Il est intéressant d’observer la manière dont les artistes imaginent un solo qui, même dans la musique improvisée, est construit de manière à créer un « corps sonore », selon le terme de Joëlle Léandre. Lieu privilégié d’une expression individuelle profonde et sincère, le solo présente l’avantage pour les auditeurs et le risque pour les interprètes d’être une forme nue, où il est impossible de tricher.
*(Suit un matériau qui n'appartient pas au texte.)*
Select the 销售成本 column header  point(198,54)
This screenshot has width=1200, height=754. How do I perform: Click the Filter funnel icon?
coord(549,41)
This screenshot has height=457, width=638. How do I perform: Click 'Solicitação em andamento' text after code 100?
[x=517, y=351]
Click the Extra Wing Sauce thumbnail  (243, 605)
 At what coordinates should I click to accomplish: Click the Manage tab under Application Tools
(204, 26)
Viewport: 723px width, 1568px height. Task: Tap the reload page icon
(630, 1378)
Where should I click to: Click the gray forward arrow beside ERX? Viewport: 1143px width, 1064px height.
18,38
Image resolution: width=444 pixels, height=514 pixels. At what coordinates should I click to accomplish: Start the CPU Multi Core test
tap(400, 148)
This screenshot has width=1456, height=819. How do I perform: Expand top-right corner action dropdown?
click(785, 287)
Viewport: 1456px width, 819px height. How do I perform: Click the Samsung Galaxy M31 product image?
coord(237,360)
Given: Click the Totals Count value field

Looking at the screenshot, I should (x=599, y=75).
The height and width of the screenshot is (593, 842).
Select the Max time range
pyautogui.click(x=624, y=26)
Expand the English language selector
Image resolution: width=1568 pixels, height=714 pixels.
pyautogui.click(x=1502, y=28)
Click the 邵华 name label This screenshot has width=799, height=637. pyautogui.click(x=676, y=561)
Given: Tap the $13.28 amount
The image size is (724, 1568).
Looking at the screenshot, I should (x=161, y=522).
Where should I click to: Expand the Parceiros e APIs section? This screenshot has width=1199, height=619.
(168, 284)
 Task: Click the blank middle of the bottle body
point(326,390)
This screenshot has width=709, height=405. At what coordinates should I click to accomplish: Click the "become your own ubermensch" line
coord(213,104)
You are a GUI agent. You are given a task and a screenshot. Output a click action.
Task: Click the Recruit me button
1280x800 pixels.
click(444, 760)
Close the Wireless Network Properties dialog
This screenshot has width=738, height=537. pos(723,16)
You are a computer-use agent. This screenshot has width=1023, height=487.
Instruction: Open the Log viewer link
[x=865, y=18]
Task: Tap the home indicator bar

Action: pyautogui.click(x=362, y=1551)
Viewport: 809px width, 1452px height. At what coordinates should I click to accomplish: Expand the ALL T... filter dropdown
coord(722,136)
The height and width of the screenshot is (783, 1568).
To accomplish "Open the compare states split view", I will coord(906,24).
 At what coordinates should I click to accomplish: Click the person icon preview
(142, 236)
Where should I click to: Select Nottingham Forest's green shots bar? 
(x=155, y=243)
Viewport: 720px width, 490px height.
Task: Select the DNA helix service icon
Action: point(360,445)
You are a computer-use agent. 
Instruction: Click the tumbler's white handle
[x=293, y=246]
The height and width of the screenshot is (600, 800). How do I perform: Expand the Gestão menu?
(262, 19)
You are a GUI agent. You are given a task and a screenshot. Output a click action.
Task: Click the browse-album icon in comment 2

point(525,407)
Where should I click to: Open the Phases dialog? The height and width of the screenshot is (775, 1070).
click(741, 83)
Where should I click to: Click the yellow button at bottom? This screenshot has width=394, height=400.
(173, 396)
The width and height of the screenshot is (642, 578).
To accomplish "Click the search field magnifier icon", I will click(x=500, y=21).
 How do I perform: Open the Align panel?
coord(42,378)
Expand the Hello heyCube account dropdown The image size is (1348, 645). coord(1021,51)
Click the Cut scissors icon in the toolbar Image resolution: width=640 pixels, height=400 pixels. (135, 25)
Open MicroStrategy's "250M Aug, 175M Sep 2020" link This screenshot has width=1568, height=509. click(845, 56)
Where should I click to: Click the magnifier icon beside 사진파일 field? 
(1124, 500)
Elise Caron/Joëlle Léandre © Hélène Collon/Objectif Jazz

Aux Sables d’Olonne, dans ladite Chapelle du Sacré-Cœur, qui a accueilli deux soirées, l’accordéoniste Vincent Peirani choisit soigneusement ses morceaux. Ce musicien très demandé, qui accompagne Michel Portal ou Youn Sun Nah, connaît le répertoire sur le bout des doigts. Il passe d’un thème de jazz contemporain à une musique de film, d’une valse à une composition personnelle, d’un arrangement de Schumann à un autre de Monk. Il possède son propre son, un phrasé particulier, sait jouer avec l’âme du soufflet et les vibrations des boutons. Très lyrique, presque symphonique dans les mouvements orchestraux, Peirani maîtrise aussi l’art du murmure et de l’épure, ainsi que celui, difficile, de l’humour, présent non seulement dans ses mots mais aussi dans son jeu et dans ses arrangements. Il offre même l’image d’un homme-orchestre en rajoutant l’accordina pour un auto-duo cristallin, ou en scattant à l’unisson de ses cavalcades polyphoniques. Une excellente et généreuse inventivité (extrait vidéo ici).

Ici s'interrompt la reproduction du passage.